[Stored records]
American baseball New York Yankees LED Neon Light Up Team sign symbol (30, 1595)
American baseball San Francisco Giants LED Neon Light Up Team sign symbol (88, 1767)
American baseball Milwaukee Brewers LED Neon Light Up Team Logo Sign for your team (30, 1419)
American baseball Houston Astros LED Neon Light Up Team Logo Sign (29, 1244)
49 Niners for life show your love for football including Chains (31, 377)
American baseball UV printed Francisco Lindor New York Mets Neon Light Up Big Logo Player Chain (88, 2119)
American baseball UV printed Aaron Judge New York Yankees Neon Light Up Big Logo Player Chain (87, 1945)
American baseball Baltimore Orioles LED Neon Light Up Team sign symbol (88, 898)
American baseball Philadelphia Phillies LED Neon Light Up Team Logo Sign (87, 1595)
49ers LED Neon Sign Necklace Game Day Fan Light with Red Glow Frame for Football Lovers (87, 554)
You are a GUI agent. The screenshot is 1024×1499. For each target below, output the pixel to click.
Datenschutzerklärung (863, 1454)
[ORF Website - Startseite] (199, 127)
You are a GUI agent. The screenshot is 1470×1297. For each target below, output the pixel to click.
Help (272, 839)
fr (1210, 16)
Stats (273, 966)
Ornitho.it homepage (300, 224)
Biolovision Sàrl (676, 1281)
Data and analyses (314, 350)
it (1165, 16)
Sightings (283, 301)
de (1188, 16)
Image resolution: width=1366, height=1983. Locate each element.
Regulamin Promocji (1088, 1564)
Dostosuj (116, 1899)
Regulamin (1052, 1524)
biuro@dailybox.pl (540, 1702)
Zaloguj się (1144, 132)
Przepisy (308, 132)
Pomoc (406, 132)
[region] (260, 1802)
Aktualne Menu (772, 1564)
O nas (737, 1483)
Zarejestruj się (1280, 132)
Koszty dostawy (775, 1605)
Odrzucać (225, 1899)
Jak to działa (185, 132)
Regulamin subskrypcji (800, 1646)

## [Description of the task]
The lines of the data, from the first through the one containing "Zaloguj się (1144, 132)", are to be transcribed exactly.

## [Answer to this task]
American baseball New York Yankees LED Neon Light Up Team sign symbol (30, 1595)
American baseball San Francisco Giants LED Neon Light Up Team sign symbol (88, 1767)
American baseball Milwaukee Brewers LED Neon Light Up Team Logo Sign for your team (30, 1419)
American baseball Houston Astros LED Neon Light Up Team Logo Sign (29, 1244)
49 Niners for life show your love for football including Chains (31, 377)
American baseball UV printed Francisco Lindor New York Mets Neon Light Up Big Logo Player Chain (88, 2119)
American baseball UV printed Aaron Judge New York Yankees Neon Light Up Big Logo Player Chain (87, 1945)
American baseball Baltimore Orioles LED Neon Light Up Team sign symbol (88, 898)
American baseball Philadelphia Phillies LED Neon Light Up Team Logo Sign (87, 1595)
49ers LED Neon Sign Necklace Game Day Fan Light with Red Glow Frame for Football Lovers (87, 554)
You are a GUI agent. The screenshot is 1024×1499. For each target below, output the pixel to click.
Datenschutzerklärung (863, 1454)
[ORF Website - Startseite] (199, 127)
You are a GUI agent. The screenshot is 1470×1297. For each target below, output the pixel to click.
Help (272, 839)
fr (1210, 16)
Stats (273, 966)
Ornitho.it homepage (300, 224)
Biolovision Sàrl (676, 1281)
Data and analyses (314, 350)
it (1165, 16)
Sightings (283, 301)
de (1188, 16)
Image resolution: width=1366, height=1983. Locate each element.
Regulamin Promocji (1088, 1564)
Dostosuj (116, 1899)
Regulamin (1052, 1524)
biuro@dailybox.pl (540, 1702)
Zaloguj się (1144, 132)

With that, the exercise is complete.